# Start of Given passage

Federal Law Preempting State Laws

In a limited number of instances, federal law may preempt a State’s right to make a party’s property the subject of equitable distribution.

For example, one case has held that social security benefits are not distributable by North Carolina courts, as such distribution is precluded by the anti-assignment and the other comprehensive provisions in federal social security law.   In another case, the U.S. Supreme Court held that state courts may not distribute, as marital or community property, any retirement pay that has been waived by a serviceman in favor of receiving veteran’s disability benefits.

Our Court of Appeals has more recently recognized that military disability payments are not included within the definition under federal law of “disposable retired or retainer pay,” and hence may not be classified as marital property and may not be distributed under state equitable distribution law.  The Court had earlier held, consistent with the holding in the U.S. Supreme Court case, that disposable serviceman’s retirement pay, as defined by federal law, is distributable under the explicit language of the Uniformed Services Former Spouses’ Protection Act and G.S. 50-20(b)(1), which restricts distribution to “eligible” military pensions and therefore does not run afoul of preemption problems.

In distributing marital property, the court conducts a three-step analysis. 

Only the parties’ marital property, which includes both assets and debts, is to be distributed.  An order distributing the parties’ property must contain written findings of fact supporting the court’s determination that the marital property has been equitably divided.

A.    Identification and Classification

First, the court is required to identify and classify all the parties’ property, based upon the evidence presented regarding the nature of the asset or debt. Identification is the assessment of whether husband, wife, or the marital entity has any claim of ownership to any type or item of property.  Identification is the preliminary step in which the court determines the full extent of the parties’ interests in all property, and this step precedes the classification of such specifically identified property.

Classification is the process by which the court applies the statutory definitions of marital and separate property to the specifically identified items of property in which the parties have some ownership interest.  Classification by the court must be supported not only by evidence but also by appropriate findings of fact.

The definition of marital property is found in section 50-20(b)(1) of the North Carolina General Statutes — all real and personal property acquired by either spouse during the course of the marriage and before the date of separation, and “presently owned,” except property determined to be separate property in accordance with the statute.  The statutory definition of marital property now contains a presumption that all property acquired after the date of marriage and before separation is marital (except separate property by definition); the presumption is rebuttable by a preponderance of the evidence.  This presumption changed prior case law.

# End of Given passage
# Start of Recorded information

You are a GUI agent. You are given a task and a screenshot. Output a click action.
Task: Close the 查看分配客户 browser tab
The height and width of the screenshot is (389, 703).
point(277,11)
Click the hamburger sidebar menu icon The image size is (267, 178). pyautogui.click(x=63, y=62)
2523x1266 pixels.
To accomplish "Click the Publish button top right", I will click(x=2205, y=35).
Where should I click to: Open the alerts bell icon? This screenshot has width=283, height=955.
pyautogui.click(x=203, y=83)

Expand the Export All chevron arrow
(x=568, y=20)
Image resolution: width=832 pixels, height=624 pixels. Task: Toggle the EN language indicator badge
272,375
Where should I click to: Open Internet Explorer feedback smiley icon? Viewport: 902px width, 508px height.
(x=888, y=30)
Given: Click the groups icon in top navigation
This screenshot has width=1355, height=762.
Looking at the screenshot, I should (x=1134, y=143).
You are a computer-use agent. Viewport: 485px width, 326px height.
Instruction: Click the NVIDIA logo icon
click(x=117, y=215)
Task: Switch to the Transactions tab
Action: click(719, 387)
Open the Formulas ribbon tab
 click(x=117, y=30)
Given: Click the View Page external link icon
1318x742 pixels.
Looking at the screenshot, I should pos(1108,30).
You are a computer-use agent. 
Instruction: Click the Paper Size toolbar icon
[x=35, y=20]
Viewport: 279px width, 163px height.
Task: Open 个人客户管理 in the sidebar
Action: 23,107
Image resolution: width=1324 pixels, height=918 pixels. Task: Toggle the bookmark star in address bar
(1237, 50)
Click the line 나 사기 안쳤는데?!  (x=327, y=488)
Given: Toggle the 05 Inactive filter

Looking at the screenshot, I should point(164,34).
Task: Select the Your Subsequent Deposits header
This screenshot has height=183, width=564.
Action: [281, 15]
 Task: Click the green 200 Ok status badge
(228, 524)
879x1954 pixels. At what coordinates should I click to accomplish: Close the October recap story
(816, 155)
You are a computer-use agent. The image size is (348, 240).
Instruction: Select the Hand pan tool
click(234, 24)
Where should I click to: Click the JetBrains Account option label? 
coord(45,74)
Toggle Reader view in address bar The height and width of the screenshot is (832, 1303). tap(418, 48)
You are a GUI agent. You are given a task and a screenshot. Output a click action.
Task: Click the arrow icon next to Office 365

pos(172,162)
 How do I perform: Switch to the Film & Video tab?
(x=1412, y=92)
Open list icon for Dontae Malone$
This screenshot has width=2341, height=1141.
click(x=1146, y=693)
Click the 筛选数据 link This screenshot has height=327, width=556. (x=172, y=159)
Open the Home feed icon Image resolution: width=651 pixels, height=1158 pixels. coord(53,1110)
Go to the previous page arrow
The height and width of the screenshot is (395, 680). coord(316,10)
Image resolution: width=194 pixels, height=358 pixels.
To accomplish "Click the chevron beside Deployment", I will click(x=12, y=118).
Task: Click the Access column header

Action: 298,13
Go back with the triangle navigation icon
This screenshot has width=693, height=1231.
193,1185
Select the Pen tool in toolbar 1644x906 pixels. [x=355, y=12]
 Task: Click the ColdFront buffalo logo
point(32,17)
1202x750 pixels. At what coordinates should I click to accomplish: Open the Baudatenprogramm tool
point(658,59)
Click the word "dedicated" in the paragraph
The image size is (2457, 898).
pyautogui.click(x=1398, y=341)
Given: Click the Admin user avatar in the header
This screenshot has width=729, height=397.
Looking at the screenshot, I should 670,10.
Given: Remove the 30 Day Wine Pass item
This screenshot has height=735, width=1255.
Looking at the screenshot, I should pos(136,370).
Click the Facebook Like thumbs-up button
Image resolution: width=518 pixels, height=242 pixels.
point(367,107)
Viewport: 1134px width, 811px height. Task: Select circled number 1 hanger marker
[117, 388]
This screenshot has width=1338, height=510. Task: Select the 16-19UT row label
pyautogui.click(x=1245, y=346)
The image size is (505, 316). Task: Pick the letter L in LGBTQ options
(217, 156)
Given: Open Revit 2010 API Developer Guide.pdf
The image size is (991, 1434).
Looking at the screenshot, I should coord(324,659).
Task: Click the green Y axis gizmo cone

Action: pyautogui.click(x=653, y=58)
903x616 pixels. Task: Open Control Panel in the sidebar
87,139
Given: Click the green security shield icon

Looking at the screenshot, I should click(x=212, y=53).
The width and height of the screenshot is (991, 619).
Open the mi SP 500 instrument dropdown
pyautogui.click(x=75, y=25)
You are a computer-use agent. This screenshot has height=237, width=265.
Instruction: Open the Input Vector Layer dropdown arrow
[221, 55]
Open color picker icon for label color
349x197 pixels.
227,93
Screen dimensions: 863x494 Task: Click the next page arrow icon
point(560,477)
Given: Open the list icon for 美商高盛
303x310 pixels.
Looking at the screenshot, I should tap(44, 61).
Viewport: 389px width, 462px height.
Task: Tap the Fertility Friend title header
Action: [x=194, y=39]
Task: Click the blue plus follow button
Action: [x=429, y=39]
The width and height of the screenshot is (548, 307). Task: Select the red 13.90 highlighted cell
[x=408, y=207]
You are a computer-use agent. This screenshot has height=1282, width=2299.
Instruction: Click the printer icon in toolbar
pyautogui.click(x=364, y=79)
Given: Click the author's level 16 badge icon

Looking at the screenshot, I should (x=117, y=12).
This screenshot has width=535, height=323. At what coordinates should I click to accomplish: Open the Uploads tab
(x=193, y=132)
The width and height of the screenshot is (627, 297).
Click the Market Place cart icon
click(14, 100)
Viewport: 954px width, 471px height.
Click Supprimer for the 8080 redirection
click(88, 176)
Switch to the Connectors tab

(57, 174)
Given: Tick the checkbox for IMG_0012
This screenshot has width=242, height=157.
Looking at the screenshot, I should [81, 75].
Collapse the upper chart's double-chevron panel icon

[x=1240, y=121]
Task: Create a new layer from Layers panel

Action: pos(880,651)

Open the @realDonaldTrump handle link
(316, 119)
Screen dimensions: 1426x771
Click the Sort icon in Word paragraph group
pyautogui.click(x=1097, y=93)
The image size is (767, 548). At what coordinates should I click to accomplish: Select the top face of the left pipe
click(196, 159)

# End of Recorded information

> [What to work on]
**A.** Answer these questions using the equitable distribution passage:
(i) What did the U.S. Supreme Court hold that state courts may not distribute as marital or community property?
(ii) In which section of the North Carolina General Statutes is the definition of marital property found?
(iii) By what standard may the presumption that property is marital be rebutted?
**B.** Update the equitable distribution passage by giving it again between "Only the parties’" and "specifically identified property.", inclusive, with "findings of fact" replaced by "factual findings".
**C.** Translate this sentence from the equitable distribution passage into Spanish: "In distributing marital property, the court conducts a three-step analysis."

> [Answers to the problems]
**A.**
(i) Any retirement pay that a serviceman has waived in favor of receiving veteran's disability benefits.
(ii) Section 50-20(b)(1).
(iii) A preponderance of the evidence.

**B.**
Only the parties’ marital property, which includes both assets and debts, is to be distributed.  An order distributing the parties’ property must contain written factual findings supporting the court’s determination that the marital property has been equitably divided.

A.    Identification and Classification

First, the court is required to identify and classify all the parties’ property, based upon the evidence presented regarding the nature of the asset or debt. Identification is the assessment of whether husband, wife, or the marital entity has any claim of ownership to any type or item of property.  Identification is the preliminary step in which the court determines the full extent of the parties’ interests in all property, and this step precedes the classification of such specifically identified property.

**C.** Al distribuir los bienes conyugales, el tribunal realiza un análisis de tres pasos.